EXERCISE GOAL:
Every entry must come back exactly as it was given.

EXTRACTED INFORMATION:

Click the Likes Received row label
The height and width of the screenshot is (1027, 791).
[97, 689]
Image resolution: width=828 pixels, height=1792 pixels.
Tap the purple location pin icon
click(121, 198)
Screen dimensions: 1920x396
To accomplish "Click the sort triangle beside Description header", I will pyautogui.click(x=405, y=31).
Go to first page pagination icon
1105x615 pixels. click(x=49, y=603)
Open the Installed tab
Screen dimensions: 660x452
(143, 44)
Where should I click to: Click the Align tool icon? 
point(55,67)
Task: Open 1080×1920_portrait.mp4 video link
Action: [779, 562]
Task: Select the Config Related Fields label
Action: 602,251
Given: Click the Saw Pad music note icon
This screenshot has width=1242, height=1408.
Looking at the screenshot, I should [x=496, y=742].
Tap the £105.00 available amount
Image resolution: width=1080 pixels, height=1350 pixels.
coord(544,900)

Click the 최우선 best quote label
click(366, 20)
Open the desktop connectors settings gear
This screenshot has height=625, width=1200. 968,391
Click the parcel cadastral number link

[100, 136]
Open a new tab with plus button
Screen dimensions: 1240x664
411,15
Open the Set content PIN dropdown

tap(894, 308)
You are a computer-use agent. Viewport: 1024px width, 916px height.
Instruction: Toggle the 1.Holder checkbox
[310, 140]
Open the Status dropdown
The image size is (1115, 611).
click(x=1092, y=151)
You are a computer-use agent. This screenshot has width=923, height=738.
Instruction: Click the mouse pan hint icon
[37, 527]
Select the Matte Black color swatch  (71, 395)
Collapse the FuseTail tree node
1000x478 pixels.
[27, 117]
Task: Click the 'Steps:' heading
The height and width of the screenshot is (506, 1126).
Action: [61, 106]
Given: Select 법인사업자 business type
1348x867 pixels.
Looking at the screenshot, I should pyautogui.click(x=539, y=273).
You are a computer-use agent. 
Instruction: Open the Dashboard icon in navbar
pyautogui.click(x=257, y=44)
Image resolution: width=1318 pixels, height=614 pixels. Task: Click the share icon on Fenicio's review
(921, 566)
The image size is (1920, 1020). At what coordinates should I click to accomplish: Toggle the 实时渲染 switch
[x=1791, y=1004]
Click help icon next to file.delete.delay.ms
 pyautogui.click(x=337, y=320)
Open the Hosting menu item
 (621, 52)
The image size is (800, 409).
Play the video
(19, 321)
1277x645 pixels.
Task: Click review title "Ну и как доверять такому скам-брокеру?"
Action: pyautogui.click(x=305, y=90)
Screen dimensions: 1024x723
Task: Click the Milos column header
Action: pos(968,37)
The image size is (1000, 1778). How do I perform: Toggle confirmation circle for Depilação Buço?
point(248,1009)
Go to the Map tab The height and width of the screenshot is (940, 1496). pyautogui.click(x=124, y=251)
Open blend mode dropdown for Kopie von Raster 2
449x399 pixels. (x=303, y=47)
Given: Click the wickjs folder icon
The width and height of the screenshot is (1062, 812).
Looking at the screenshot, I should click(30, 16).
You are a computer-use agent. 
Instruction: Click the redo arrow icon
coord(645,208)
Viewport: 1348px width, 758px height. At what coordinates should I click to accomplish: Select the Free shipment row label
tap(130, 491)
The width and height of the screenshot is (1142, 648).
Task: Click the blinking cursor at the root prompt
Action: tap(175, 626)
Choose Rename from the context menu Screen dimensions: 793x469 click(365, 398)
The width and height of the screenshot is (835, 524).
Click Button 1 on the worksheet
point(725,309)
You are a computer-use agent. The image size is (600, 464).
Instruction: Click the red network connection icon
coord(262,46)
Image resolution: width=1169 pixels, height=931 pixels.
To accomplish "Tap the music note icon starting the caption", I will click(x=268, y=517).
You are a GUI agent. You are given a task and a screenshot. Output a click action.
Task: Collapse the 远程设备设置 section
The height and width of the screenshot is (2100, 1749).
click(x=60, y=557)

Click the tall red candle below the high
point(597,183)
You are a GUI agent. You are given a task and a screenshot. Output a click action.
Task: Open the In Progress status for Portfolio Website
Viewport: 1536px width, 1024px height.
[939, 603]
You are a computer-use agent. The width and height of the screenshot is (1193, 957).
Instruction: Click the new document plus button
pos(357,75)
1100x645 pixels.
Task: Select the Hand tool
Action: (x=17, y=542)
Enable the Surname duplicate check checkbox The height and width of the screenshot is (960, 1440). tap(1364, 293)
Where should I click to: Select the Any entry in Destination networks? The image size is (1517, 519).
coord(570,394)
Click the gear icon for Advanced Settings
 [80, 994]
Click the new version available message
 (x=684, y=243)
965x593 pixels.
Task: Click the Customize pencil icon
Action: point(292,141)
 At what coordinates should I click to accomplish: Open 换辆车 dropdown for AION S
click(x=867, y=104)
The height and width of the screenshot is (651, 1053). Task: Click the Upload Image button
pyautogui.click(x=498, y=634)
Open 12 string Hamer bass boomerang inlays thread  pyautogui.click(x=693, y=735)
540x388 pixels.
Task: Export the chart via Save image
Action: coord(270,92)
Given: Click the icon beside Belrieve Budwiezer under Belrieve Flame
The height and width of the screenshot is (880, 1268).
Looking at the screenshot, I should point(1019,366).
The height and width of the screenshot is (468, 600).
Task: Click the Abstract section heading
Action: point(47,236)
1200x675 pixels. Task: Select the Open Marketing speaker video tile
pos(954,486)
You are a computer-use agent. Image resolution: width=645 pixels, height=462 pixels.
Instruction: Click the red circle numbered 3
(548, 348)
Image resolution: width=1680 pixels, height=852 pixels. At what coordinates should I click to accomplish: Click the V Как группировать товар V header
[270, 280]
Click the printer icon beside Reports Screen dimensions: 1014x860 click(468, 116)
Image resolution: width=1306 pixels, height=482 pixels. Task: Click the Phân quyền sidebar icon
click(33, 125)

THE COMPLETED TASK:
Click the Likes Received row label
The height and width of the screenshot is (1027, 791).
[97, 689]
Image resolution: width=828 pixels, height=1792 pixels.
Tap the purple location pin icon
click(121, 198)
Screen dimensions: 1920x396
To accomplish "Click the sort triangle beside Description header", I will pyautogui.click(x=405, y=31).
Go to first page pagination icon
1105x615 pixels. click(x=49, y=603)
Open the Installed tab
Screen dimensions: 660x452
(143, 44)
Where should I click to: Click the Align tool icon? 
point(55,67)
Task: Open 1080×1920_portrait.mp4 video link
Action: [779, 562]
Task: Select the Config Related Fields label
Action: 602,251
Given: Click the Saw Pad music note icon
This screenshot has width=1242, height=1408.
Looking at the screenshot, I should [x=496, y=742].
Tap the £105.00 available amount
Image resolution: width=1080 pixels, height=1350 pixels.
coord(544,900)

Click the 최우선 best quote label
click(366, 20)
Open the desktop connectors settings gear
This screenshot has height=625, width=1200. 968,391
Click the parcel cadastral number link

[100, 136]
Open a new tab with plus button
Screen dimensions: 1240x664
411,15
Open the Set content PIN dropdown

tap(894, 308)
You are a computer-use agent. Viewport: 1024px width, 916px height.
Instruction: Toggle the 1.Holder checkbox
[310, 140]
Open the Status dropdown
The image size is (1115, 611).
click(x=1092, y=151)
You are a computer-use agent. This screenshot has width=923, height=738.
Instruction: Click the mouse pan hint icon
[37, 527]
Select the Matte Black color swatch  (71, 395)
Collapse the FuseTail tree node
1000x478 pixels.
[27, 117]
Task: Click the 'Steps:' heading
The height and width of the screenshot is (506, 1126).
Action: [61, 106]
Given: Select 법인사업자 business type
1348x867 pixels.
Looking at the screenshot, I should pyautogui.click(x=539, y=273).
You are a computer-use agent. 
Instruction: Open the Dashboard icon in navbar
pyautogui.click(x=257, y=44)
Image resolution: width=1318 pixels, height=614 pixels. Task: Click the share icon on Fenicio's review
(921, 566)
The image size is (1920, 1020). At what coordinates should I click to accomplish: Toggle the 实时渲染 switch
[x=1791, y=1004]
Click help icon next to file.delete.delay.ms
 pyautogui.click(x=337, y=320)
Open the Hosting menu item
 (621, 52)
The image size is (800, 409).
Play the video
(19, 321)
1277x645 pixels.
Task: Click review title "Ну и как доверять такому скам-брокеру?"
Action: pyautogui.click(x=305, y=90)
Screen dimensions: 1024x723
Task: Click the Milos column header
Action: pos(968,37)
The image size is (1000, 1778). How do I perform: Toggle confirmation circle for Depilação Buço?
point(248,1009)
Go to the Map tab The height and width of the screenshot is (940, 1496). pyautogui.click(x=124, y=251)
Open blend mode dropdown for Kopie von Raster 2
449x399 pixels. (x=303, y=47)
Given: Click the wickjs folder icon
The width and height of the screenshot is (1062, 812).
Looking at the screenshot, I should click(30, 16).
You are a computer-use agent. 
Instruction: Click the redo arrow icon
coord(645,208)
Viewport: 1348px width, 758px height. At what coordinates should I click to accomplish: Select the Free shipment row label
tap(130, 491)
The width and height of the screenshot is (1142, 648).
Task: Click the blinking cursor at the root prompt
Action: tap(175, 626)
Choose Rename from the context menu Screen dimensions: 793x469 click(365, 398)
The width and height of the screenshot is (835, 524).
Click Button 1 on the worksheet
point(725,309)
You are a computer-use agent. The image size is (600, 464).
Instruction: Click the red network connection icon
coord(262,46)
Image resolution: width=1169 pixels, height=931 pixels.
To accomplish "Tap the music note icon starting the caption", I will click(x=268, y=517).
You are a GUI agent. You are given a task and a screenshot. Output a click action.
Task: Collapse the 远程设备设置 section
The height and width of the screenshot is (2100, 1749).
click(x=60, y=557)

Click the tall red candle below the high
point(597,183)
You are a GUI agent. You are given a task and a screenshot. Output a click action.
Task: Open the In Progress status for Portfolio Website
Viewport: 1536px width, 1024px height.
[939, 603]
You are a computer-use agent. The width and height of the screenshot is (1193, 957).
Instruction: Click the new document plus button
pos(357,75)
1100x645 pixels.
Task: Select the Hand tool
Action: (x=17, y=542)
Enable the Surname duplicate check checkbox The height and width of the screenshot is (960, 1440). tap(1364, 293)
Where should I click to: Select the Any entry in Destination networks? The image size is (1517, 519).
coord(570,394)
Click the gear icon for Advanced Settings
 [80, 994]
Click the new version available message
 (x=684, y=243)
965x593 pixels.
Task: Click the Customize pencil icon
Action: point(292,141)
 At what coordinates should I click to accomplish: Open 换辆车 dropdown for AION S
click(x=867, y=104)
The height and width of the screenshot is (651, 1053). Task: Click the Upload Image button
pyautogui.click(x=498, y=634)
Open 12 string Hamer bass boomerang inlays thread  pyautogui.click(x=693, y=735)
540x388 pixels.
Task: Export the chart via Save image
Action: coord(270,92)
Given: Click the icon beside Belrieve Budwiezer under Belrieve Flame
The height and width of the screenshot is (880, 1268).
Looking at the screenshot, I should point(1019,366).
The height and width of the screenshot is (468, 600).
Task: Click the Abstract section heading
Action: point(47,236)
1200x675 pixels. Task: Select the Open Marketing speaker video tile
pos(954,486)
You are a computer-use agent. Image resolution: width=645 pixels, height=462 pixels.
Instruction: Click the red circle numbered 3
(548, 348)
Image resolution: width=1680 pixels, height=852 pixels. At what coordinates should I click to accomplish: Click the V Как группировать товар V header
[270, 280]
Click the printer icon beside Reports Screen dimensions: 1014x860 click(468, 116)
Image resolution: width=1306 pixels, height=482 pixels. Task: Click the Phân quyền sidebar icon
click(33, 125)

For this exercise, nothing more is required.